Extracted data entries

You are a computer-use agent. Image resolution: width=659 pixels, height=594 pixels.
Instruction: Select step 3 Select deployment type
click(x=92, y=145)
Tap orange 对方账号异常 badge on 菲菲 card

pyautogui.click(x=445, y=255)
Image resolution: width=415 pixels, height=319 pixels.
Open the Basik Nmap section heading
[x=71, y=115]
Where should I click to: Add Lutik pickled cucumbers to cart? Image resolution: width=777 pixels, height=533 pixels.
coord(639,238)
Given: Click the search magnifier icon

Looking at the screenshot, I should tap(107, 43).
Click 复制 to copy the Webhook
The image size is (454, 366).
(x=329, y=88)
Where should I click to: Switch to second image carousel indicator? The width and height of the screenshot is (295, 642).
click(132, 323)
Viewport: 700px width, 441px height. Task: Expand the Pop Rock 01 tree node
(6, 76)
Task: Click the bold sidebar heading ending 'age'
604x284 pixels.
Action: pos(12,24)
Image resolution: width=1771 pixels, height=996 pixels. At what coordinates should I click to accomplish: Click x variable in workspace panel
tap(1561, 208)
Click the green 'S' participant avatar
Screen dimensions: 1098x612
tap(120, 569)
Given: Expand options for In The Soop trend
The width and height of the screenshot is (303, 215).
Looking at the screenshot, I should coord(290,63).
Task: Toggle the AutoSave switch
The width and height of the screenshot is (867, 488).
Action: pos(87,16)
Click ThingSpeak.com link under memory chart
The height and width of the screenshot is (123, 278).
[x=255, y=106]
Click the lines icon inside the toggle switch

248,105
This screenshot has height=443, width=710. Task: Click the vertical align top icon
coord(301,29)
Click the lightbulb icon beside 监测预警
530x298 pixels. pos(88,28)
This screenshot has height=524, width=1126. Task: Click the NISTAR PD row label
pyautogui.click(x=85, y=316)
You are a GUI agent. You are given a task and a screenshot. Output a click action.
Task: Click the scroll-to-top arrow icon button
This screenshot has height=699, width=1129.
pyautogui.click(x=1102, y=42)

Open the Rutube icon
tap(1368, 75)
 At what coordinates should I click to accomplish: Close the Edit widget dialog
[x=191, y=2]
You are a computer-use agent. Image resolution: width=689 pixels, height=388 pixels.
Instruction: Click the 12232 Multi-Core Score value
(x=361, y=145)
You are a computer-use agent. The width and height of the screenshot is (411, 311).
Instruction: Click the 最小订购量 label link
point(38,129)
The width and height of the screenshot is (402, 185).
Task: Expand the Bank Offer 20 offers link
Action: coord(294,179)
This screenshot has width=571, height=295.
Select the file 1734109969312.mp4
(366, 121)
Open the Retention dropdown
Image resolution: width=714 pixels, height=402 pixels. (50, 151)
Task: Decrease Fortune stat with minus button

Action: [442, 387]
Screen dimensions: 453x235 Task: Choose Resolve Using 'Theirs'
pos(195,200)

> Required work
Every line of the data above should be reproduced word for word.

> Result for this task
You are a computer-use agent. Image resolution: width=659 pixels, height=594 pixels.
Instruction: Select step 3 Select deployment type
click(x=92, y=145)
Tap orange 对方账号异常 badge on 菲菲 card

pyautogui.click(x=445, y=255)
Image resolution: width=415 pixels, height=319 pixels.
Open the Basik Nmap section heading
[x=71, y=115]
Where should I click to: Add Lutik pickled cucumbers to cart? Image resolution: width=777 pixels, height=533 pixels.
coord(639,238)
Given: Click the search magnifier icon

Looking at the screenshot, I should tap(107, 43).
Click 复制 to copy the Webhook
The image size is (454, 366).
(x=329, y=88)
Where should I click to: Switch to second image carousel indicator? The width and height of the screenshot is (295, 642).
click(132, 323)
Viewport: 700px width, 441px height. Task: Expand the Pop Rock 01 tree node
(6, 76)
Task: Click the bold sidebar heading ending 'age'
604x284 pixels.
Action: pos(12,24)
Image resolution: width=1771 pixels, height=996 pixels. At what coordinates should I click to accomplish: Click x variable in workspace panel
tap(1561, 208)
Click the green 'S' participant avatar
Screen dimensions: 1098x612
tap(120, 569)
Given: Expand options for In The Soop trend
The width and height of the screenshot is (303, 215).
Looking at the screenshot, I should coord(290,63).
Task: Toggle the AutoSave switch
The width and height of the screenshot is (867, 488).
Action: pos(87,16)
Click ThingSpeak.com link under memory chart
The height and width of the screenshot is (123, 278).
[x=255, y=106]
Click the lines icon inside the toggle switch

248,105
This screenshot has height=443, width=710. Task: Click the vertical align top icon
coord(301,29)
Click the lightbulb icon beside 监测预警
530x298 pixels. pos(88,28)
This screenshot has height=524, width=1126. Task: Click the NISTAR PD row label
pyautogui.click(x=85, y=316)
You are a GUI agent. You are given a task and a screenshot. Output a click action.
Task: Click the scroll-to-top arrow icon button
This screenshot has height=699, width=1129.
pyautogui.click(x=1102, y=42)

Open the Rutube icon
tap(1368, 75)
 At what coordinates should I click to accomplish: Close the Edit widget dialog
[x=191, y=2]
You are a computer-use agent. Image resolution: width=689 pixels, height=388 pixels.
Instruction: Click the 12232 Multi-Core Score value
(x=361, y=145)
You are a computer-use agent. The width and height of the screenshot is (411, 311).
Instruction: Click the 最小订购量 label link
point(38,129)
The width and height of the screenshot is (402, 185).
Task: Expand the Bank Offer 20 offers link
Action: coord(294,179)
This screenshot has width=571, height=295.
Select the file 1734109969312.mp4
(366, 121)
Open the Retention dropdown
Image resolution: width=714 pixels, height=402 pixels. (50, 151)
Task: Decrease Fortune stat with minus button

Action: [442, 387]
Screen dimensions: 453x235 Task: Choose Resolve Using 'Theirs'
pos(195,200)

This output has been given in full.